Ghana ist eines der friedlichsten Länder die ich kenne, das Militär besteht aus etwa ein bis zweitausend Soldaten, die Ausgaben für Infrastruktur und vor allen Bildung im Staatshaushalt sind um ein vielfaches höher als die Militärausgaben. Auf der anderen Seite ist zur Polizei oder zum Militär zu gehen ein Traum vieler Ghanaen und so wird überall marschiert und exerziert, in Schulen, bei all möglich festlichen Anlässen, in den Universitäten usw. Das alles immer mit einer Portion gesundem menschlichem Chaos. Solche scheinbaren Widersprüche laufen einem hier ständig über den Weg und ich habe aufgehört mich darüber zu wundern. Es gibt noch soviel zu sagen, soviel zu beschreiben aber ich möchte hier nicht den Rahmen sprengen.
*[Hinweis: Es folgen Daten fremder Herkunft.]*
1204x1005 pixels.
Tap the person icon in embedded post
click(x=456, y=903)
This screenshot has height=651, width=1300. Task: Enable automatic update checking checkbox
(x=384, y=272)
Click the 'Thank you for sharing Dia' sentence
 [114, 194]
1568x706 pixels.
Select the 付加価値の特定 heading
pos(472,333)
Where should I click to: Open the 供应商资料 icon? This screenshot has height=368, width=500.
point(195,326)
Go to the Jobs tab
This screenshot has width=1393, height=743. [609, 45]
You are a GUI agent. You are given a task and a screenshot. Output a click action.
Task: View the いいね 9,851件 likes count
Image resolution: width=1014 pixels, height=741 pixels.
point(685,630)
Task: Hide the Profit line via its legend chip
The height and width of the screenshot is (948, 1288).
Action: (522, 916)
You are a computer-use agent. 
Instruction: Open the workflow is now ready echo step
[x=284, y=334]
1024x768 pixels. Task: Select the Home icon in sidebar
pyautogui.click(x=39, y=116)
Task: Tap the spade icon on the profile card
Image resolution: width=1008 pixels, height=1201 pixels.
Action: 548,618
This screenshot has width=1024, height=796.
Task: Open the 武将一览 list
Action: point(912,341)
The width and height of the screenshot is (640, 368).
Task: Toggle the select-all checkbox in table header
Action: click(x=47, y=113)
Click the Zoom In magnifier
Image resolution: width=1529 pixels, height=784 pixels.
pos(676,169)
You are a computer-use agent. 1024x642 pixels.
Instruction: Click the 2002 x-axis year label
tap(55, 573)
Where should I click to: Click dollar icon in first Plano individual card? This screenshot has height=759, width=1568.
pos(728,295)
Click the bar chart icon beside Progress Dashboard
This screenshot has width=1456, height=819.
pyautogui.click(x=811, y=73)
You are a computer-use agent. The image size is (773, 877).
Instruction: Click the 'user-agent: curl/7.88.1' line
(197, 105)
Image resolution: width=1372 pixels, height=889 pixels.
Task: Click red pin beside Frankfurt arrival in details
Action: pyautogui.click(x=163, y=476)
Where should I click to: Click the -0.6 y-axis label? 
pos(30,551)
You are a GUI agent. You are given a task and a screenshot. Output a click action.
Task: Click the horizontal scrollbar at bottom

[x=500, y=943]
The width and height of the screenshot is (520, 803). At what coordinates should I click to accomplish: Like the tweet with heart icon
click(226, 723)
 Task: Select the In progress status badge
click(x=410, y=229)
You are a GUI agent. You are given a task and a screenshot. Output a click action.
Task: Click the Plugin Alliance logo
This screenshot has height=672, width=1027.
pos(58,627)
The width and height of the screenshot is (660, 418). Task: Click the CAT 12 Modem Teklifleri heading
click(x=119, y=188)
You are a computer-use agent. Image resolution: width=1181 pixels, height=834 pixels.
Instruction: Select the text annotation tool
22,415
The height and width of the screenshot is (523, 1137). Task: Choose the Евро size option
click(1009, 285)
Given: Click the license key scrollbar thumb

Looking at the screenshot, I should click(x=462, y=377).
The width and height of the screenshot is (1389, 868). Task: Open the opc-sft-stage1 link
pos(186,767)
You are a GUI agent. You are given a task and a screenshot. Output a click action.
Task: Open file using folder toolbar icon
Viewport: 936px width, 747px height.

 Was ich möchte ist das klar wird, dass die Bilder die durch westlichen Medien und „Withe Chariety“-Aktionen von Central Afrika gezeichnet werden mehr als unvollständig, wenn nicht sogar verfälscht werden, wenn die Realität gerade mal nicht ins stereotype Bild passt. Ein gutes Beispiel dafür ist die Kony 2012 Kampange von Invisible Children.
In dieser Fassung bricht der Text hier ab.